不过伴生物种对於前线阵地的不间断骚扰,也確实断绝了他的后备计划。
因为这种自杀式衝锋,並非是为了完成中枢打击,而是想要持续消耗联军的物资和精力,防止大量增员的进入,否则对方完全可以选择扭曲这片空间。
也就是说,为了防止这些东西流窜到镇上,塞拉芬被彻底困死在了阵地,没有任何亲自进入的机会。
唯一的不確定性就在於,他至今都无法確认深红祭司是否真的想要借联军的手除掉施密特。
但无论如何,这场接触性战役的转折。。。。都只能交给l和阿蕾克西婭了。
”aroni-01,有发现尼伯龙根之兽的痕跡吗?“
塞拉芬指挥著亲卫替后援组开闢前进的道路,然后接入了她的频道。
频道那端,传来低沉而潮湿的风声,夹杂著金属摩擦的尖鸣—地下空间特有的迴响。
“一切顺利,我的寻跡犬正在追踪某种大型生物散发的咒力脉衝。“
特伦韦尔精神病院,地下公共区,b5层。
手持纯白之蝎的少女缓步深入用来转移病患的地下隧道,战靴陷入湿滑的浓膜,细长的黏丝在拉伸中断裂。
前方的路面,仿佛被一块活著的墙面堵死。
密密麻麻的黑色人影充斥在能见度极低的视野,相互挤压,呼吸与低吼纠缠成一片压抑的噪音。
而將主人护卫在中央的异端猎人们,此刻正有条不紊地持续推进,枪械与冷兵器的结合运用,在这群经过层层挑选的精锐巫师手中展现的淋漓尽致。

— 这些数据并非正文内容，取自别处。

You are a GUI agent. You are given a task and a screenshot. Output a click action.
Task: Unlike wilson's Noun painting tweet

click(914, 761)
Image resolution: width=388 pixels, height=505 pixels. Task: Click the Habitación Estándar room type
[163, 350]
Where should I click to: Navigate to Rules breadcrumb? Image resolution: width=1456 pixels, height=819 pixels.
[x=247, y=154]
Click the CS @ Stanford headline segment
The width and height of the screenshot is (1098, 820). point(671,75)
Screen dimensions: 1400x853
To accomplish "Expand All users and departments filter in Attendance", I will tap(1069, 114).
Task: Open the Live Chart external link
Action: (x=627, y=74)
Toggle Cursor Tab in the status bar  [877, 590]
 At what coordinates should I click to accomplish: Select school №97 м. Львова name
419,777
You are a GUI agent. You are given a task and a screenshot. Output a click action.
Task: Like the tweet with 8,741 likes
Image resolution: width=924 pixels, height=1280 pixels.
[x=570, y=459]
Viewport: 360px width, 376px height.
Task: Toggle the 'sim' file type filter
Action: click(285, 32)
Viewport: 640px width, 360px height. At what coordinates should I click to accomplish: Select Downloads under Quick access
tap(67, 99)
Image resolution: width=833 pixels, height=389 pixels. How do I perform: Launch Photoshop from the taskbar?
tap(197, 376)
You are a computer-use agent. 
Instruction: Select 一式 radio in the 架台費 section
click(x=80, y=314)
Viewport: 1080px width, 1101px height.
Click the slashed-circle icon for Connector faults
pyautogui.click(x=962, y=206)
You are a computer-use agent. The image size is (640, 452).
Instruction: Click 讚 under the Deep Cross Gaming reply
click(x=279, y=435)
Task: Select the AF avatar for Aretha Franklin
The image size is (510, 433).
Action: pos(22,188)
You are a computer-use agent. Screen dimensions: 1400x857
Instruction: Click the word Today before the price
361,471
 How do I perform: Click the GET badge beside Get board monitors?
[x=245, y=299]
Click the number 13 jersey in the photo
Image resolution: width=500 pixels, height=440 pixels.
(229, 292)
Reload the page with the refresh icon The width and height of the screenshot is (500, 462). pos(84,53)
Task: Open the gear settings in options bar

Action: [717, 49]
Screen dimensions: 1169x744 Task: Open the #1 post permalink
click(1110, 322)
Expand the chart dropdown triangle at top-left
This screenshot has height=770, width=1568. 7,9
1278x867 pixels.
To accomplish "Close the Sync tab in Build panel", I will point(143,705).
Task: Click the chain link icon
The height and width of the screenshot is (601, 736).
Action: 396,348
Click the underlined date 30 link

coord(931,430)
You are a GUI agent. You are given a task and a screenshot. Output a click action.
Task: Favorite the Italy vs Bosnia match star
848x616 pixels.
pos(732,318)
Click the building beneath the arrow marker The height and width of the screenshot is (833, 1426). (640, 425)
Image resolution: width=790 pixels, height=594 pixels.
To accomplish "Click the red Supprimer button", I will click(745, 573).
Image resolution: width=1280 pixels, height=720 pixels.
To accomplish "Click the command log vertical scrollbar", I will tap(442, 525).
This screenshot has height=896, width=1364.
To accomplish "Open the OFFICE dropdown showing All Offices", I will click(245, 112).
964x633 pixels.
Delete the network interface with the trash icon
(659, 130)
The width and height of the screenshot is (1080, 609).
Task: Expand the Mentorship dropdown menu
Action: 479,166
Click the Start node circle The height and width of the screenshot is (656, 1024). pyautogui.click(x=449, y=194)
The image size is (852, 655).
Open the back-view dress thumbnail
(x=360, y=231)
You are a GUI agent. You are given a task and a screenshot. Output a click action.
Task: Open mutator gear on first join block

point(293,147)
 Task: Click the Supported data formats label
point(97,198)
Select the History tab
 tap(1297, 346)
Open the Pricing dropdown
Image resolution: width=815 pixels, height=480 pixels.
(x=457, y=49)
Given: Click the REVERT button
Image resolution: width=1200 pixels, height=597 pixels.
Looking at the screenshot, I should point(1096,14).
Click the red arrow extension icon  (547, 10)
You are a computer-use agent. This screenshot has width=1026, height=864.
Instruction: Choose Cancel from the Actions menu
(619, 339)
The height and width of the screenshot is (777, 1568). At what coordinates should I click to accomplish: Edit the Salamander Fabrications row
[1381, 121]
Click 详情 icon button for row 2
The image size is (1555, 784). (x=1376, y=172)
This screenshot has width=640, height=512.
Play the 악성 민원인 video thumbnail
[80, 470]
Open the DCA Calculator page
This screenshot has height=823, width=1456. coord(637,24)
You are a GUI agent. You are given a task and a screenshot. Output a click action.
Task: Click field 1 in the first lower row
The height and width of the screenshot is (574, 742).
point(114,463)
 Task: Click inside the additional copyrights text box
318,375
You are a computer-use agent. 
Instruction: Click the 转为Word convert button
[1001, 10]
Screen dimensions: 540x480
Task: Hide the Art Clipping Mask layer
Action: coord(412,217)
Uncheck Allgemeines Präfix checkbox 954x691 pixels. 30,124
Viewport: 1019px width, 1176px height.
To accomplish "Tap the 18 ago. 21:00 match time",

於是,翻涌的黑雾,或者说怨灵的残遗,在数道移动的虚影间,像是菸灰般高速湮灭。
紧接著,湛青色的冷光震盪扩散,无差別湮灭了波及范围內的一切咒力生物o
在十几秒內完成路况清理的前锋打出安全手势,沉默著再次归入阵列。
”安静一点,正煲电话粥呢。“
阿蕾克西婭步伐不停,抬起骨椎拼接的刺剑在空气中晃了晃。负责构建后端防御线的猎人们立刻收起热武器,纷纷拔出腰间的青铜佩刀,同追击而来的某种伴生物种,展开了大规模白刃战。
“阿隆尼特遣队失联,不排除教团正在刻意针对你们,你最好不要放鬆警惕。”
塞拉芬沉默了一秒,言简意賅的传达了情报,算是尽到了指挥官的职责。
“这样啊,那太可惜了。。。。不过死了就死了吧,阿隆尼家族不需要无用之人#039;
蔷薇耳坠在摇晃中叮叮作响,身处围杀中的阿蕾克西婭,声音中带著水汽般的清凉,倒像是在动物园玩耍的小学生。不仅没有丝毫紧张感,而且还兴致勃勃地回头观察起了那些异类生物。
“由於目前还没有遭遇任何一位萨查姆,允许定位尼伯龙根之兽后,优先撤退。”塞拉芬补充,“不要尝试冒险,aroni-01,现在距离你最近的支援就算没有遭到任何阻拦,也至少需要五分钟才能抵达。“
“知道啦,captionsparrow,我一向都是个听话的小水手。”阿蕾克西婭微笑著结束通讯,顺手拔出一位异端猎人的匕首,头也不回地朝后飞掷。
高速旋转的银光,毫无阻滯地贯穿了启动光学迷彩的中继ap,眾人与前线阵地的mesh连接顷刻中断,消失在梅丹佐的监控中。
隨行的任务记录员表情一怔,与那双漂亮的琥珀色瞳孔对视,心说你还真是撒谎不脸红啊朋友。
“怎么了?难道是我的妆了么?”
话音刚落,空气像被一根无形的尖针猛然刺破。
一道突破后方防线的黑影,没有任何预兆地闪现在阿蕾克西婭的头顶,猛然覆盖下来,犹如坠石般沉落。
可拿出补妆镜的少女却不为所动,赫然溢出的外放咒力,就这么轻描淡写的將那只伴生物种按在墙面压爆。
”真没礼貌,我在问你话呢。“
肢体与內臟的飞溅中,棕红色的长髮猎猎盪起。
她擦掉眼角粘上的一滴血珠,给自己补了个口红,自始至终,都没有任何表情的变化。